Nell’ultimo articolo abbiamo visto comparire sulla scena franciacortina i cluniacensi, responsabili di una prima importante trasformazione nelle torbose colline oggi note per le bollicine. Bornato, Provaglio, Clusane, Nigoline e Timoline sono i principali centri del loro operato di bonifica che attirano coloni nell’XI e XII sec. È l’epoca della crescita demografica post anno Mille. Brescia nel XII sec. allarga la sua cerchia muraria superando i 10mila abitanti ed inizia ad imporsi sul territorio scontrandosi coi potenti feudatari del contado. La città (ma anche il vescovo) fonda così nuovi centri urbani: roccheforti per controllare soprattutto l’importante confine dell’Oglio. Nascono così Rudiano, con le celebri “cavethe”; Roccafranca; Orzinuovi e Castrezzato, che guardacaso portano nello stemma i colori della città. Qui vengono insediate le famiglie di milites che in cambio di un presidio stabile ricevono in investitura lotti di terra demaniale, in gran parte da dissodare, come rendita necessaria al loro sostentamento e armamento.

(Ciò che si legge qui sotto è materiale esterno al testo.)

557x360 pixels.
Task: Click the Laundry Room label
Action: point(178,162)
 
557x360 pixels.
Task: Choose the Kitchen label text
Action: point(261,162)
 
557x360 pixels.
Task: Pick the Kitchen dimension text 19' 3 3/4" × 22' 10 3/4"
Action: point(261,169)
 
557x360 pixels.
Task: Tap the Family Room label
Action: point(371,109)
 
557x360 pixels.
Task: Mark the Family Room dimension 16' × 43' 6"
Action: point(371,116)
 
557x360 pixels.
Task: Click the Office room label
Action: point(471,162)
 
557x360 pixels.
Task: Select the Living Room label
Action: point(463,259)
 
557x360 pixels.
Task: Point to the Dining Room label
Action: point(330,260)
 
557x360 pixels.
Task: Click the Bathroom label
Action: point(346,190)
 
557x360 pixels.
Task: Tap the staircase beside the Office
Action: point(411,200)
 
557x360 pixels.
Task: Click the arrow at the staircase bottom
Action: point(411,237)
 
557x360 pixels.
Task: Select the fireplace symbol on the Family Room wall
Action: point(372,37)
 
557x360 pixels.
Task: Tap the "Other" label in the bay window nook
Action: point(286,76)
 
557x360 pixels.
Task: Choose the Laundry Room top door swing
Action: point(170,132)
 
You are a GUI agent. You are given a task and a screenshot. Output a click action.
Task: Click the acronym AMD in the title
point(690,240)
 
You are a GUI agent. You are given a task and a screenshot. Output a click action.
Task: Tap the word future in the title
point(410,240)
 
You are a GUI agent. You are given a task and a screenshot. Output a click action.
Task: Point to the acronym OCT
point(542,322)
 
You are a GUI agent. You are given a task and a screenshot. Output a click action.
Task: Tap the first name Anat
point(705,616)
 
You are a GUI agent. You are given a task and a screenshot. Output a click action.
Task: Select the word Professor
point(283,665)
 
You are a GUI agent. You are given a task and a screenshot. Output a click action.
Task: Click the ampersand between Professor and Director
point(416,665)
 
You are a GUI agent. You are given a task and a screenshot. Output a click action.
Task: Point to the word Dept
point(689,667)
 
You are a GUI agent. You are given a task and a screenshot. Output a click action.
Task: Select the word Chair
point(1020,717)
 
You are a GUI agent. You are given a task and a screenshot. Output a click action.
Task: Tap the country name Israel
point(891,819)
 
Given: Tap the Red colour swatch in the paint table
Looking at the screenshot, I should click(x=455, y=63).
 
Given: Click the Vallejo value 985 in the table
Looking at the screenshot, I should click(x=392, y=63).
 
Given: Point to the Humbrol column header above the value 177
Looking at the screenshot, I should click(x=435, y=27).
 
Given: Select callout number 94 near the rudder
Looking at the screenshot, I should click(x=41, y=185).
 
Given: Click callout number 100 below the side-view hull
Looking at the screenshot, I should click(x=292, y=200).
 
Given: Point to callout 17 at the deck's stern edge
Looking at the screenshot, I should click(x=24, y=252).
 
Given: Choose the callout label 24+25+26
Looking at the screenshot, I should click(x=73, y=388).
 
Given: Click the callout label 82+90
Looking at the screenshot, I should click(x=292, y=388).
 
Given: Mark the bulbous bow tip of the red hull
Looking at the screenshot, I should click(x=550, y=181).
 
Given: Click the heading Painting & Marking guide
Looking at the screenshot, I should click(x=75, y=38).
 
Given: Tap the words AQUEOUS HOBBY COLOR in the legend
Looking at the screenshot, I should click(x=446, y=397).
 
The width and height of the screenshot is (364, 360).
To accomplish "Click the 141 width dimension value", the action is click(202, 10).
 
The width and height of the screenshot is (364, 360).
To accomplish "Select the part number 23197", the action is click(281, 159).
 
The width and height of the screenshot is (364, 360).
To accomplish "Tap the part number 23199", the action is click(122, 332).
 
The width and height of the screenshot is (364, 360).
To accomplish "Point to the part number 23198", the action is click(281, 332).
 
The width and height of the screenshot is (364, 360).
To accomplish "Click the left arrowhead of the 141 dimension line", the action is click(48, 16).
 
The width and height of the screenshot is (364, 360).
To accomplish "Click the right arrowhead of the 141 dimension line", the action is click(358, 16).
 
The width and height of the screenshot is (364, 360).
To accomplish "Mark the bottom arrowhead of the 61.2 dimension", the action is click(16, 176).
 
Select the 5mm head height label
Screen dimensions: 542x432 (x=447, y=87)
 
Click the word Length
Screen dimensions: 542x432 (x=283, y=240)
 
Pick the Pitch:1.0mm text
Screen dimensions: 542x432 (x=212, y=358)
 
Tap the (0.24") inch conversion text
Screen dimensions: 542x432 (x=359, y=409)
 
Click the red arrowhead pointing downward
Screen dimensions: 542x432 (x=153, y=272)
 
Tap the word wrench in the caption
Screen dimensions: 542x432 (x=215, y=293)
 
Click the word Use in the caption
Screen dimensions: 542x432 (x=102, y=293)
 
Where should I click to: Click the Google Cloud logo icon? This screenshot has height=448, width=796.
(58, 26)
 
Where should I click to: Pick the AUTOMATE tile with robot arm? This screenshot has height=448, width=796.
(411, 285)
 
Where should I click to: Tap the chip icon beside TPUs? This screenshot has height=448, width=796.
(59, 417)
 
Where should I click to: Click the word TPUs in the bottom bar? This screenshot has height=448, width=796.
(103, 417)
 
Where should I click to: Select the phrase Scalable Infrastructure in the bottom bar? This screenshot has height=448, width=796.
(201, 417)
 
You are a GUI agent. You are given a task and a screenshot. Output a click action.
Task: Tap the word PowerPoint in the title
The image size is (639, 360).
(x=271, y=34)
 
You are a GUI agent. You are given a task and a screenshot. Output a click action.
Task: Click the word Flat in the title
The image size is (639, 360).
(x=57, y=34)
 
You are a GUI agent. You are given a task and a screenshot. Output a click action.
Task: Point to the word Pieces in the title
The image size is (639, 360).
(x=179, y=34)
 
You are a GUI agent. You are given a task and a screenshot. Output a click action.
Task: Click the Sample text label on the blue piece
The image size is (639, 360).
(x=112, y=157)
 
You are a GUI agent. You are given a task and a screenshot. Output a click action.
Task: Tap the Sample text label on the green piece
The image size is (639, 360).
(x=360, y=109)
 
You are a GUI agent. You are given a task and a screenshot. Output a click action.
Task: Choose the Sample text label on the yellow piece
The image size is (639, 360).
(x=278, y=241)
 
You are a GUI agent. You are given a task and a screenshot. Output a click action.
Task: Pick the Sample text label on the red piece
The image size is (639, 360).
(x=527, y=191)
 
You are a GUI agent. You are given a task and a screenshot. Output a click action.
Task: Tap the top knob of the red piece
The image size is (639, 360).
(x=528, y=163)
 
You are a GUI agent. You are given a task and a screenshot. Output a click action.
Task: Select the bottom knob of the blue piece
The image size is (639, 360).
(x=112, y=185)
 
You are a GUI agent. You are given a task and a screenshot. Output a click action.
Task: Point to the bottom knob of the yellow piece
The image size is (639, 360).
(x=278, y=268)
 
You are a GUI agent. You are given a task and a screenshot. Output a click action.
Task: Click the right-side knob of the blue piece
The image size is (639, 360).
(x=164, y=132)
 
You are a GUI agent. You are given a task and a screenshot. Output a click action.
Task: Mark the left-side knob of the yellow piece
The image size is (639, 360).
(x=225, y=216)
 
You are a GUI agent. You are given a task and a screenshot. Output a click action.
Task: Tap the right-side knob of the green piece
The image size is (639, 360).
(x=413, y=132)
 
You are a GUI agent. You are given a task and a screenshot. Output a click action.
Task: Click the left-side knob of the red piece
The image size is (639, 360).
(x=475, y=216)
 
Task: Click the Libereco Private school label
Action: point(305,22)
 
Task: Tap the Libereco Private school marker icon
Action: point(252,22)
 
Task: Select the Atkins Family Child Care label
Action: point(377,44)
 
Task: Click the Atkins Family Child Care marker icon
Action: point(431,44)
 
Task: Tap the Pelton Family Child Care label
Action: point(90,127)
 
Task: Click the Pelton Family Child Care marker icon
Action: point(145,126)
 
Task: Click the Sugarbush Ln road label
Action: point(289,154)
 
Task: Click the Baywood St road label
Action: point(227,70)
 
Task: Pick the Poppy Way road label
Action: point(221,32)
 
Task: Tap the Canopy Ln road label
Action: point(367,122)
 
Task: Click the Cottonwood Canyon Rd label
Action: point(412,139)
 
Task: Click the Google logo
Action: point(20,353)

Nel XIII sec. la crisi morale ed economica dei centri monastici aveva compromesso la loro azione di trasformazione territoriale, che tuttavia non rallenta grazie al fermento della società del duecento che sa favorire mercanti, artigiani ed embrioni di un settore imprenditoriale privato. Il commercio nei borghi rurali di quest’epoca avviene soprattutto con la frequente organizzazione di fiere attorno a monasteri e chiese. Dobbiamo supporre che sia in questo periodo che il mercato di Rovato inizia a dimostrare la sua importanza, nonostante non sia sede di pieve o di monastero, incamminando il nostro paese verso una rilevanza ancora non affermata. Lo si può dedurre dal fatto che nel 1295 sembra già costituita una forma di Comune (almeno embrionale) degli homines di Rovato, e già nel 1334 la diaconia di S. Stefano è certamente autonoma nella cura sacerdotale rispetto alla pieve di Coccaglio. Rovato si affermerà definitivamente sul territorio circostante durante il dominio di Bernabò Visconti (1354-1385) divenendo sede di una fortezza da lui eretta.

Tutte queste componenti, unite al boom demografico, contribuiscono a dissodamento, bonifica e sfruttamento di terre fino a quel momento ignorate, inclusa la brulla ed incolta campagna a sud del monte Orfano. Le comunità rurali si appropriano di selve e terre incolte appartenute ai cenobi, acquisendole o molto spesso usurpandole. I beni vengono poi suddivisi tra i membri della vicinia e in parte gestiti in beni comuni ad usi civici. Le colture appena strappate alla terra selvaggia, vengono migliorate e si iniziano le vaste opere di canalizzazione. Prima fra tutte la seriola Vetra di Chiari, poi è la volta della Fusia, scavata nel terribile periodo della Morte Nera che flagella tutto il continente.

In quest’ultimo sussulto di Medioevo, tra la metà del ‘300 e la metà del ‘400, si manifesta un nuovo fenomeno: quello dei poderosi investimenti delle famiglie feudali e cittadine, oltre alle nascenti famiglie borghesi. Spinte dalla ripresa economica dopo la pestilenza, operano un imponente campagna di trasformazione del territorio tra canalizzazioni (la seriola Trenzana nel 1380 ad esempio); costruzione di mulini, magli, folli; messa a coltura di grandi appezzamenti a vigneto; espansione dei pascoli per favorire l’industria laniera.

Nella campagna di Rovato queste famiglie si insediano ricevendo in investitura appezzamenti di terre definitivamente strappate alla natura solo nel ‘400. È l’epoca in cui le case in legno con tetti di paglia vengono lentamente soppiantate da quelle in pietra. Prima nel centro, e poi nella campagna. Interessante, e ancora da indagare, è l’arrivo di famiglie che probabilmente da queste possessioni operano anche attività speculative. Vi troviamo anche i Marinoni (detti originariamente da Cerete dall’omonimo borgo bergamasco), vassalli del Malatesta che ci hanno lasciato un interessante contratto agrario del 1497 sulle possessioni della Ceresa o del Pero (in frazione S. Giorgio). Il contratto mette in luce una nuova forma di conduzione che si attesta in questi anni: la colonia parziaria. Questa farà da base alla nascita della “famiglia patriarcale” come l’hanno conosciuta i nostri nonni, oltre stimolare l’organizzazione della campagna come la conosciamo: il podere cascinale al centro del territorio coltivato dai suoi coloni.